◆ **Stated task**
Reproduce each of the items below verbatim, omitting the pictures.

Rows of pointing data:
--------
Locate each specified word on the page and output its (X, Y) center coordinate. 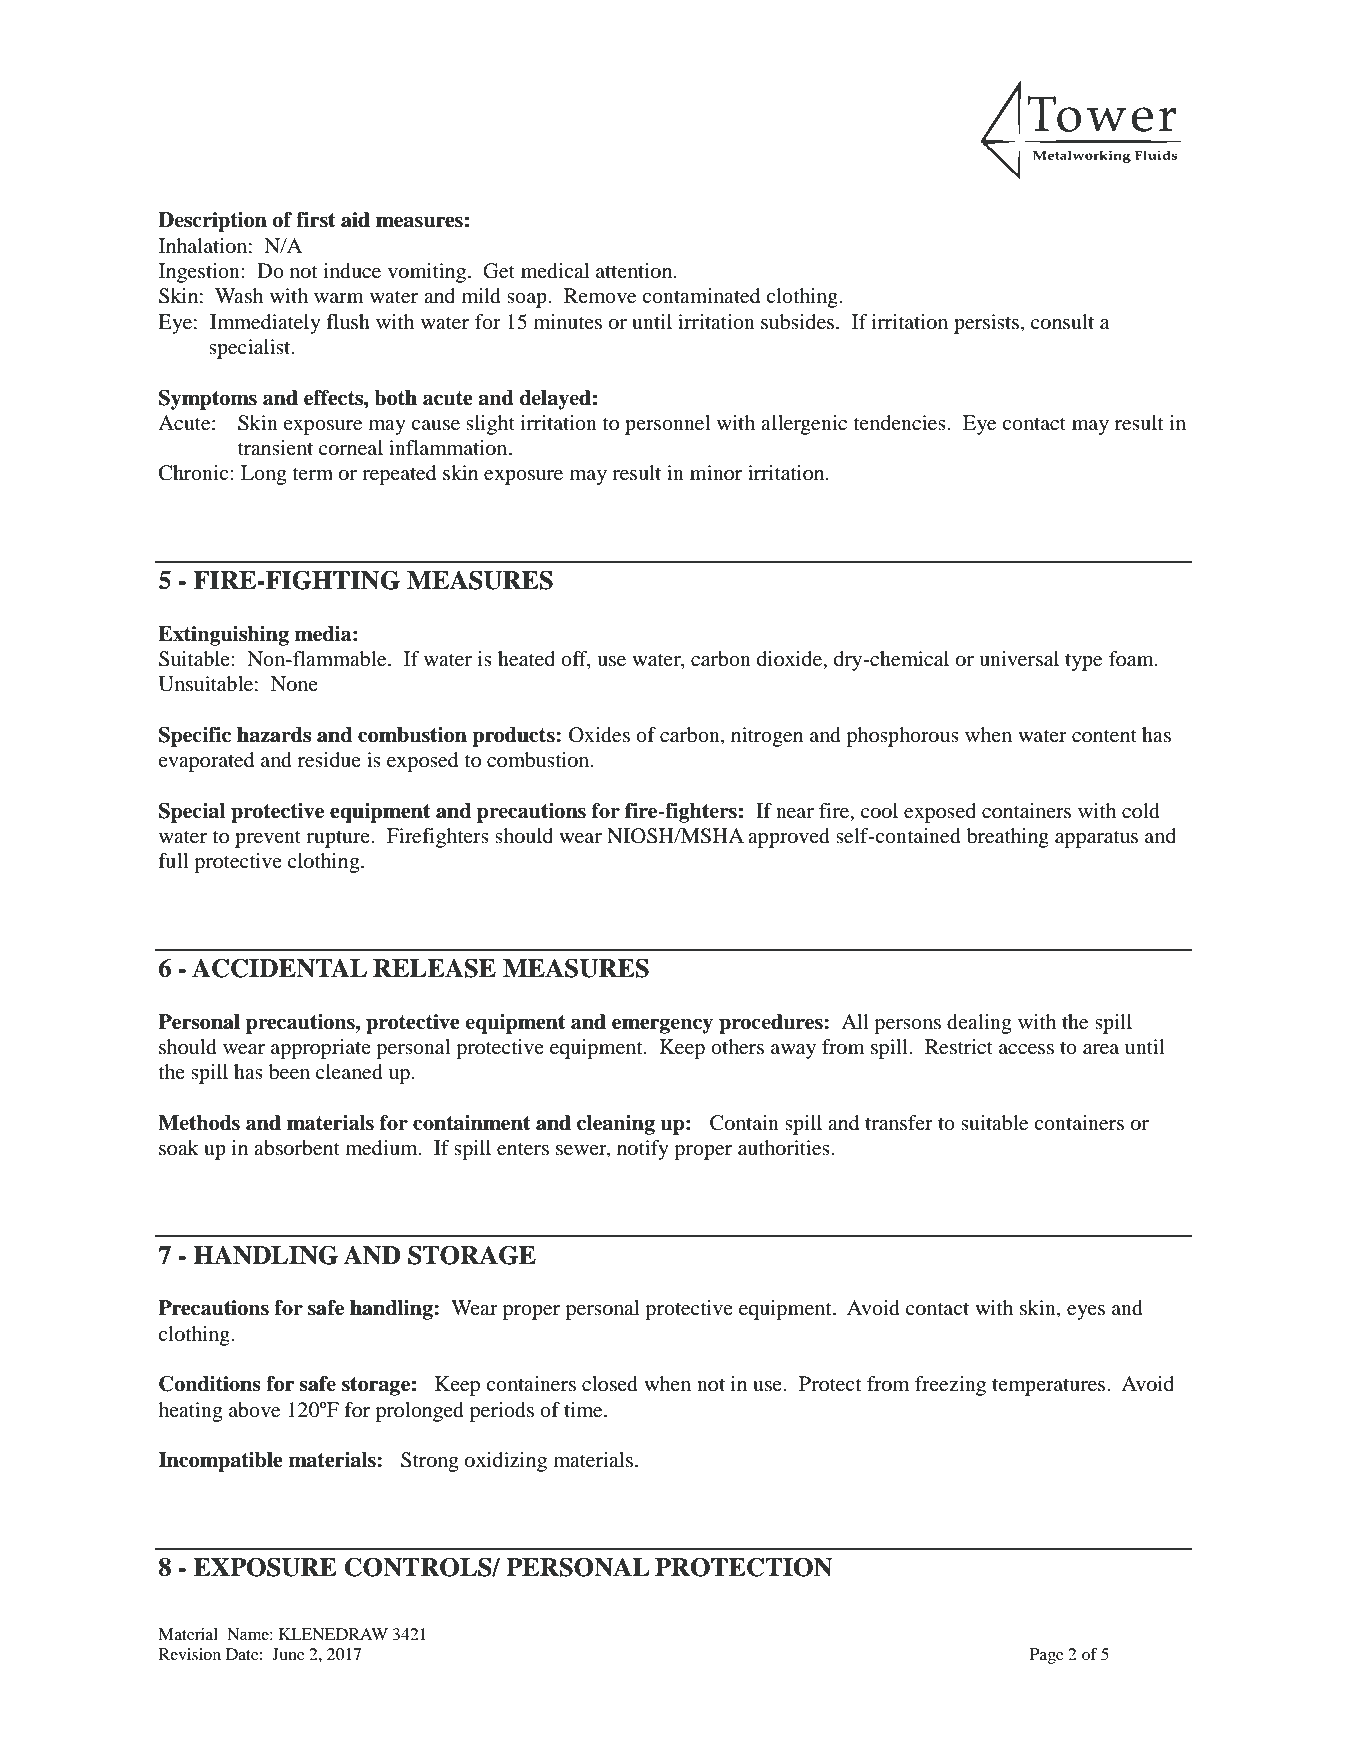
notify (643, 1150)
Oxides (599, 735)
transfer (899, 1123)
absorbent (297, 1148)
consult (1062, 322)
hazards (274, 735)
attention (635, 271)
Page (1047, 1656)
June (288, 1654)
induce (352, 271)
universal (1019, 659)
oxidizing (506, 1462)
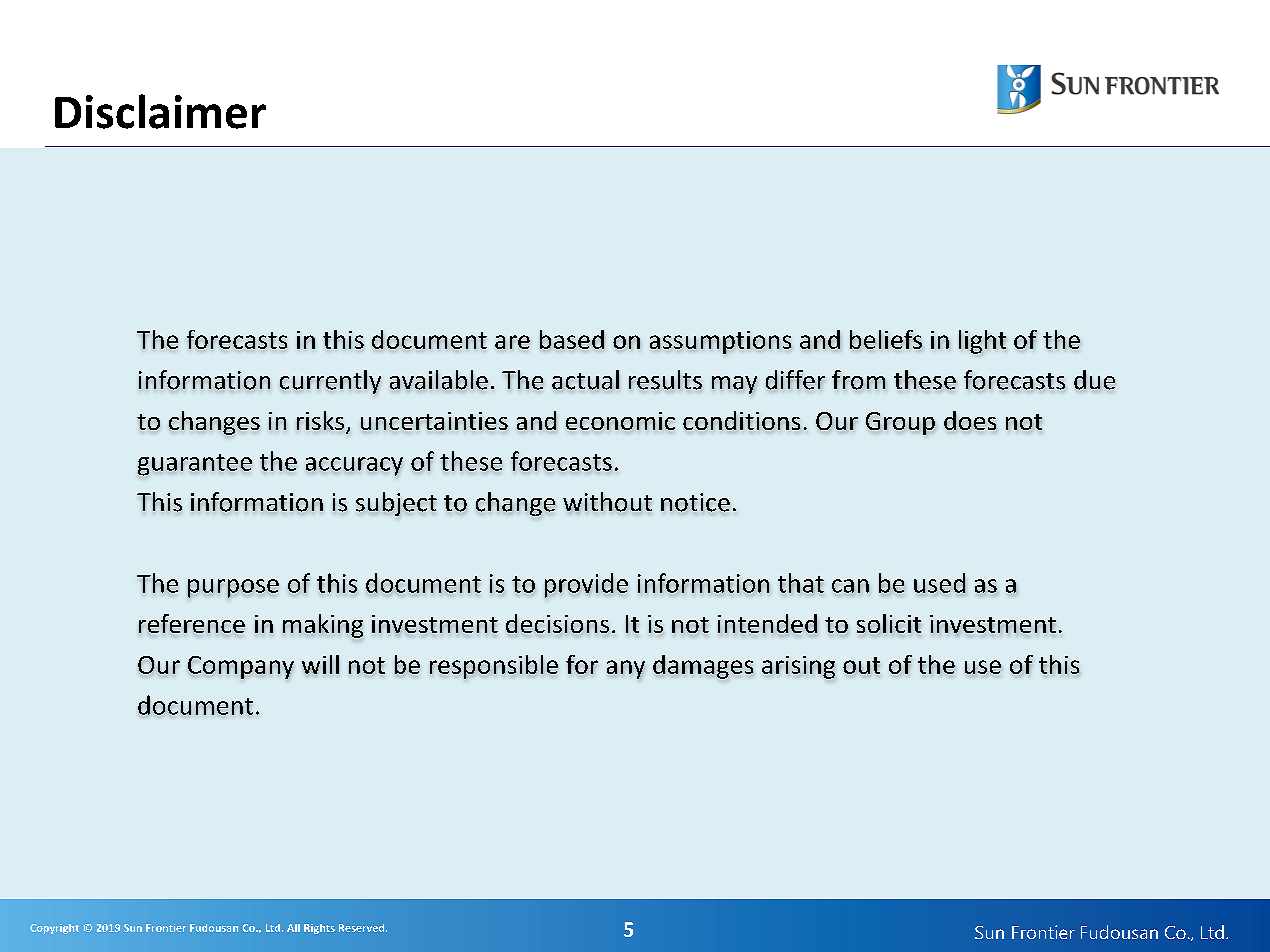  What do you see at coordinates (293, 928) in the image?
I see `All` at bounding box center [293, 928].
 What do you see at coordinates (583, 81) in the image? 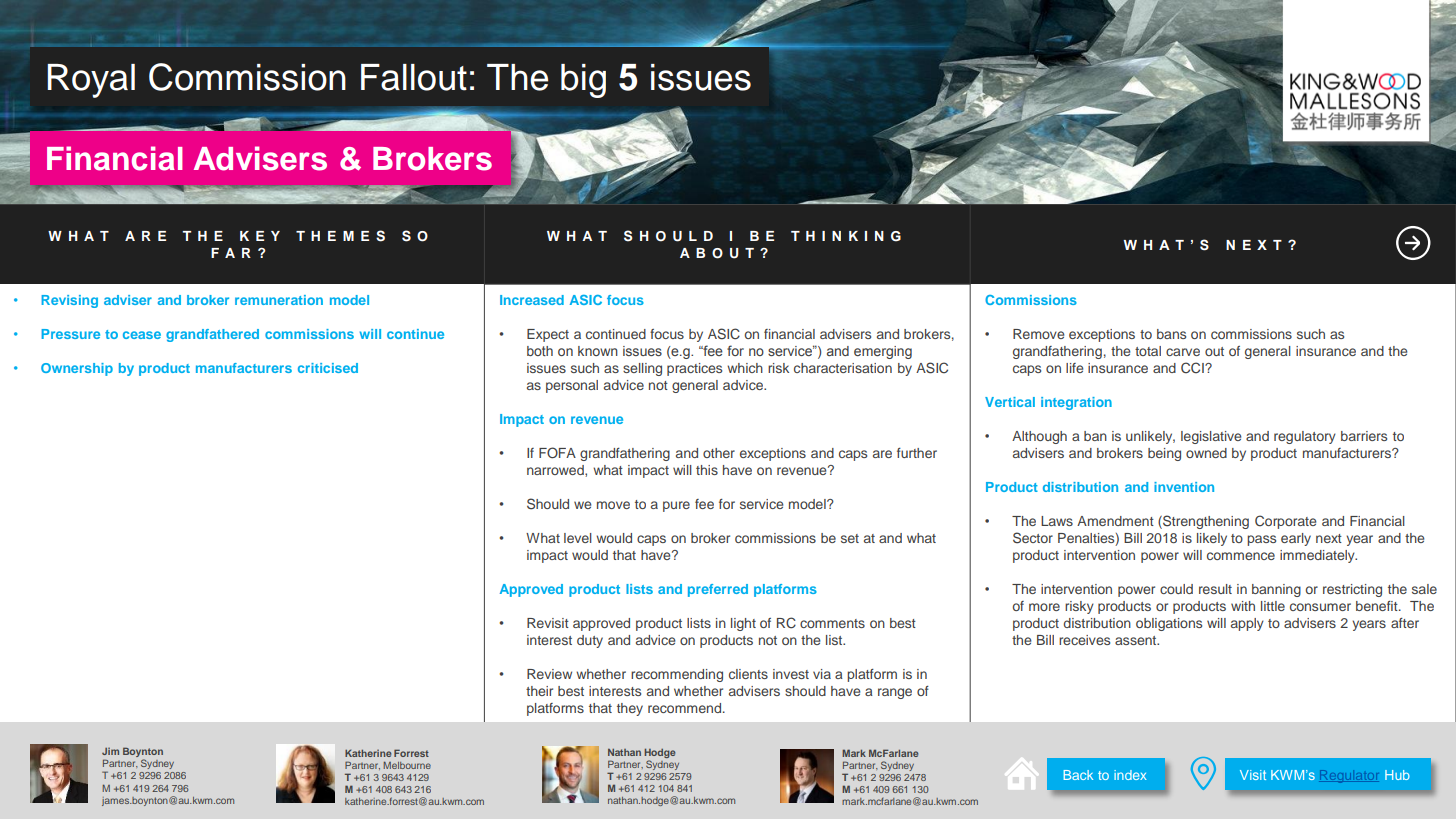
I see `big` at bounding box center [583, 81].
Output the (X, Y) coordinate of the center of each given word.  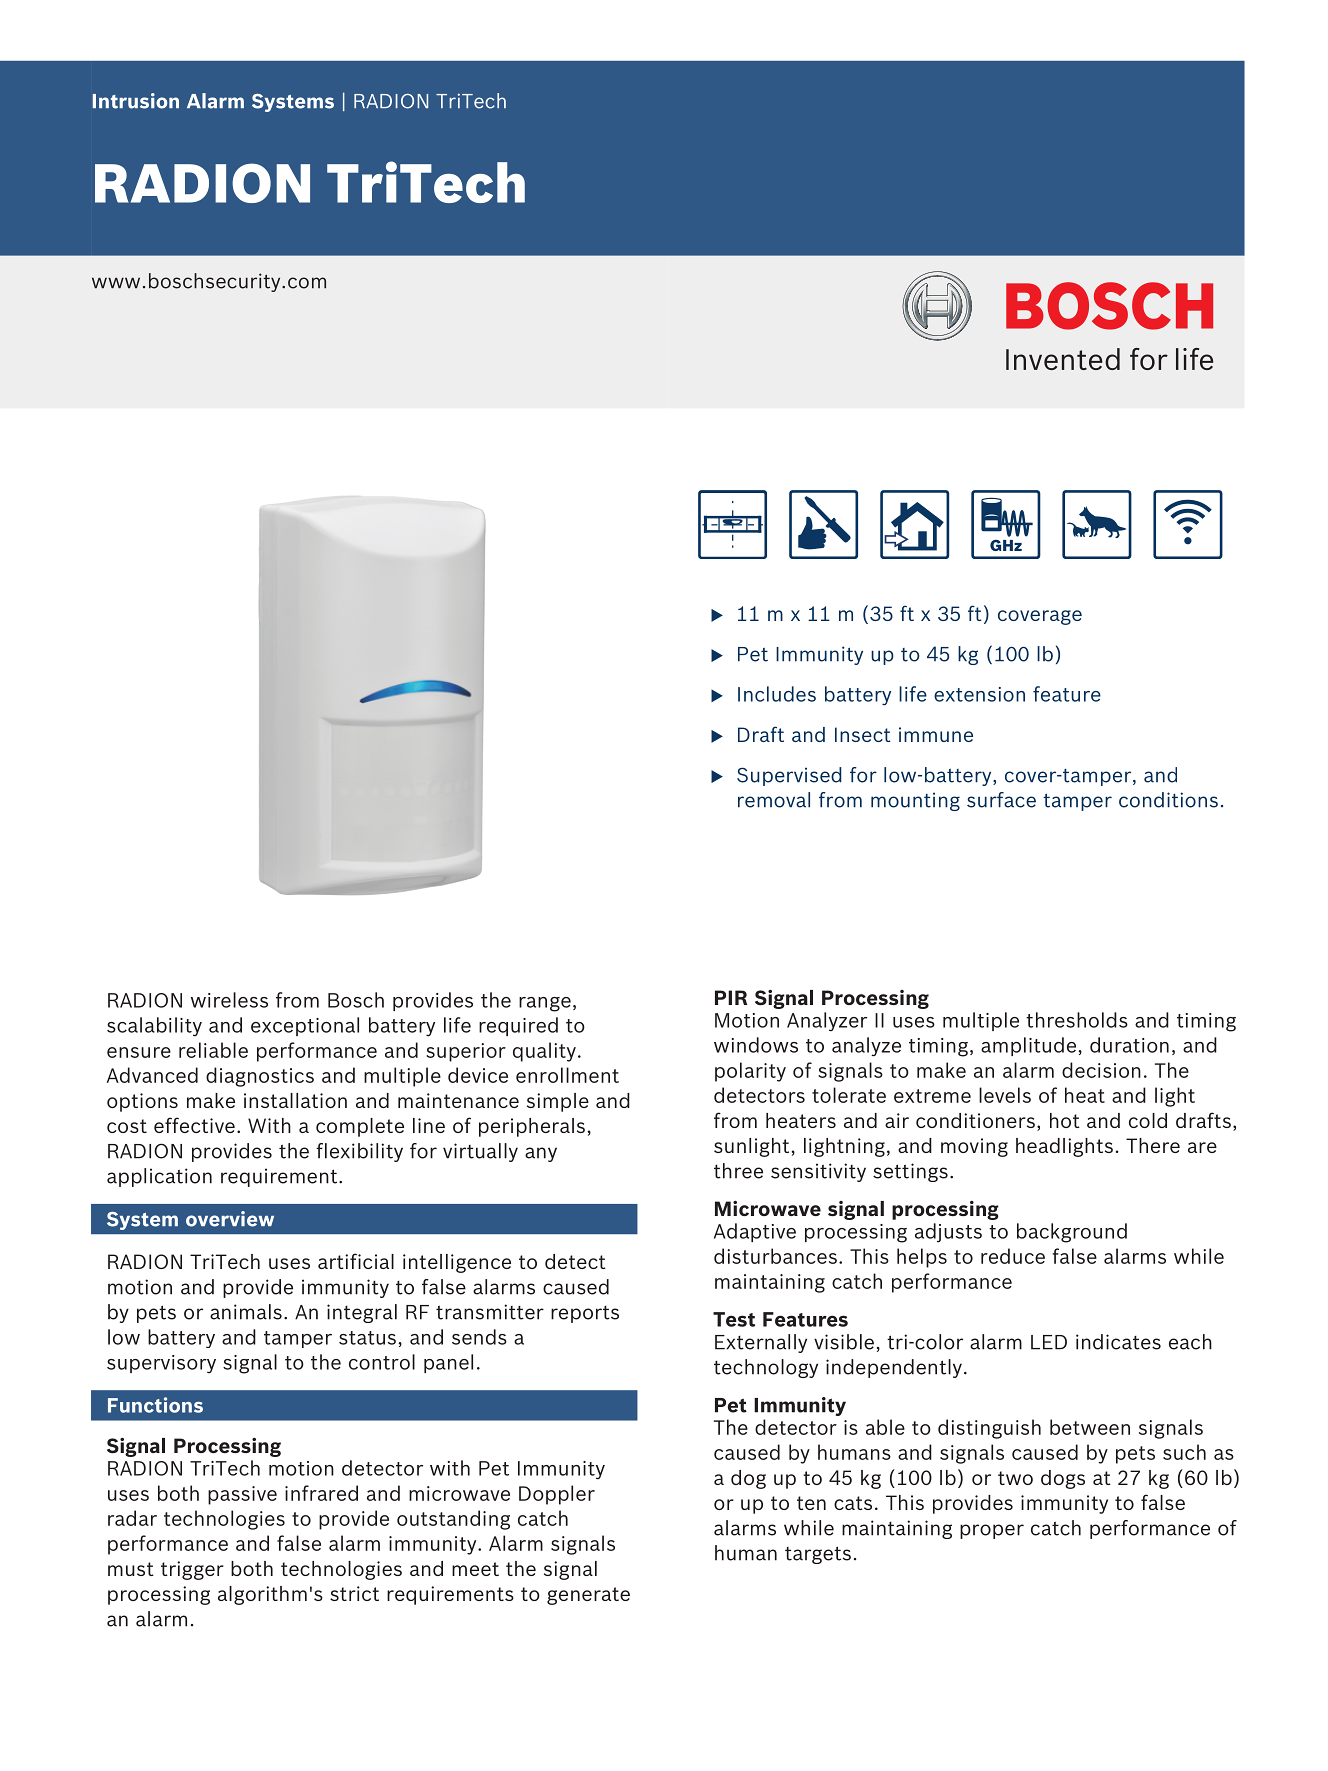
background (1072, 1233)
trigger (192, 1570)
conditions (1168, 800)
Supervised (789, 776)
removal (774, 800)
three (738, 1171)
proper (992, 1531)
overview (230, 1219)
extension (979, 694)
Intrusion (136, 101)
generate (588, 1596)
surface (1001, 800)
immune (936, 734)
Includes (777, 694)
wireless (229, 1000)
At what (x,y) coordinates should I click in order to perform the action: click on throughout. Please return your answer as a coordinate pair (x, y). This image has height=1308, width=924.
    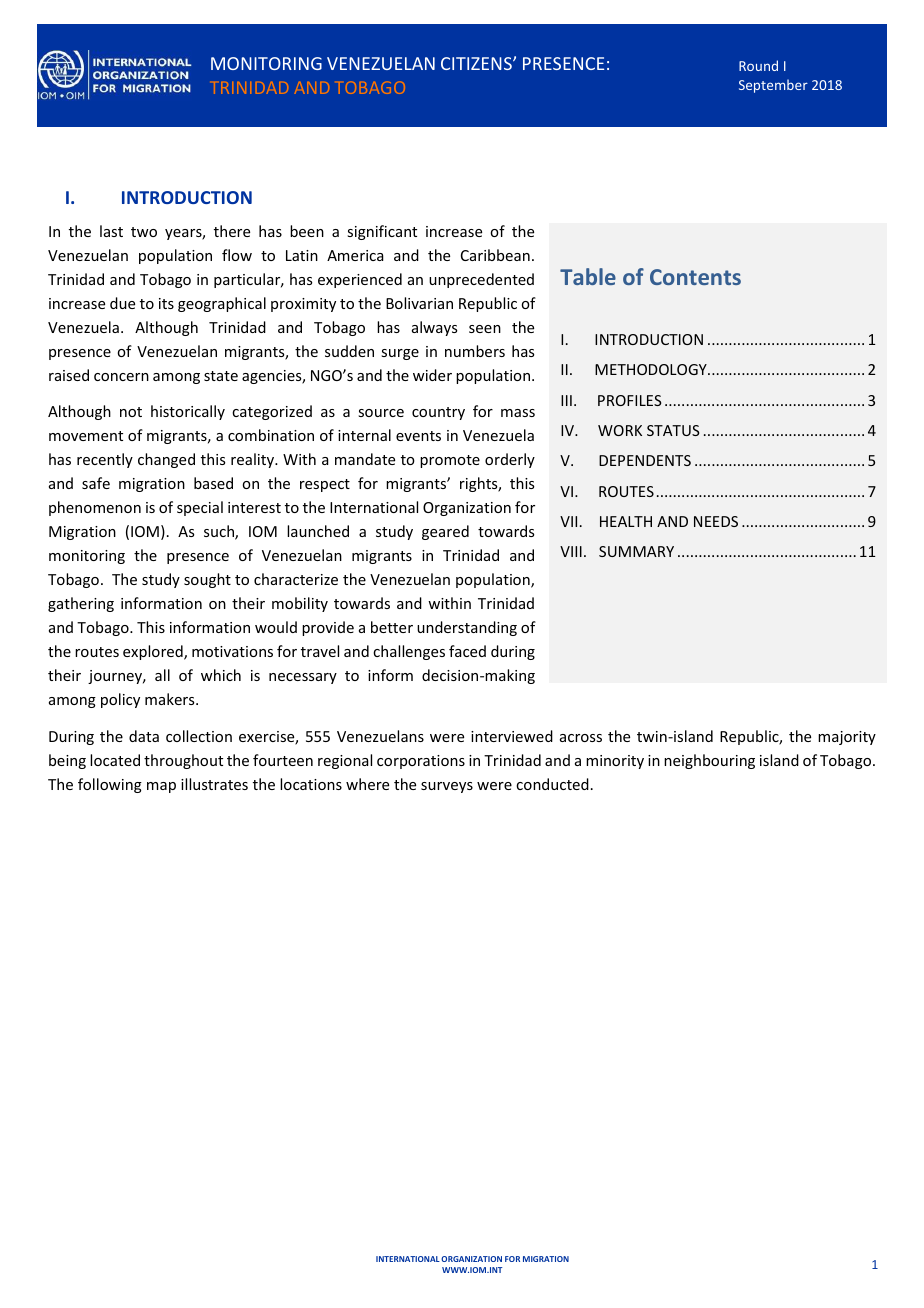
--------
◆ **Response below**
Locate each specified word on the page and output its (X, Y) center coordinate. 
notify (643, 1150)
Oxides (599, 735)
transfer (899, 1123)
absorbent (297, 1148)
consult (1062, 322)
hazards (274, 735)
attention (635, 271)
Page (1047, 1656)
June (288, 1654)
induce (352, 271)
universal (1019, 659)
oxidizing (506, 1462)
  What do you see at coordinates (293, 928) in the image?
I see `All` at bounding box center [293, 928].
 What do you see at coordinates (583, 81) in the image? 
I see `big` at bounding box center [583, 81].
Output the (X, Y) coordinate of the center of each given word.  
background (1072, 1233)
trigger (192, 1570)
conditions (1168, 800)
Supervised (789, 776)
removal (774, 800)
three (738, 1171)
proper (992, 1531)
overview (230, 1219)
extension (979, 694)
Intrusion (136, 101)
generate (588, 1596)
surface (1001, 800)
immune (936, 734)
Includes (777, 694)
wireless (229, 1000)
At what (x,y) coordinates should I click in order to perform the action: click on throughout. Please return your answer as a coordinate pair (x, y). This image has height=1308, width=924.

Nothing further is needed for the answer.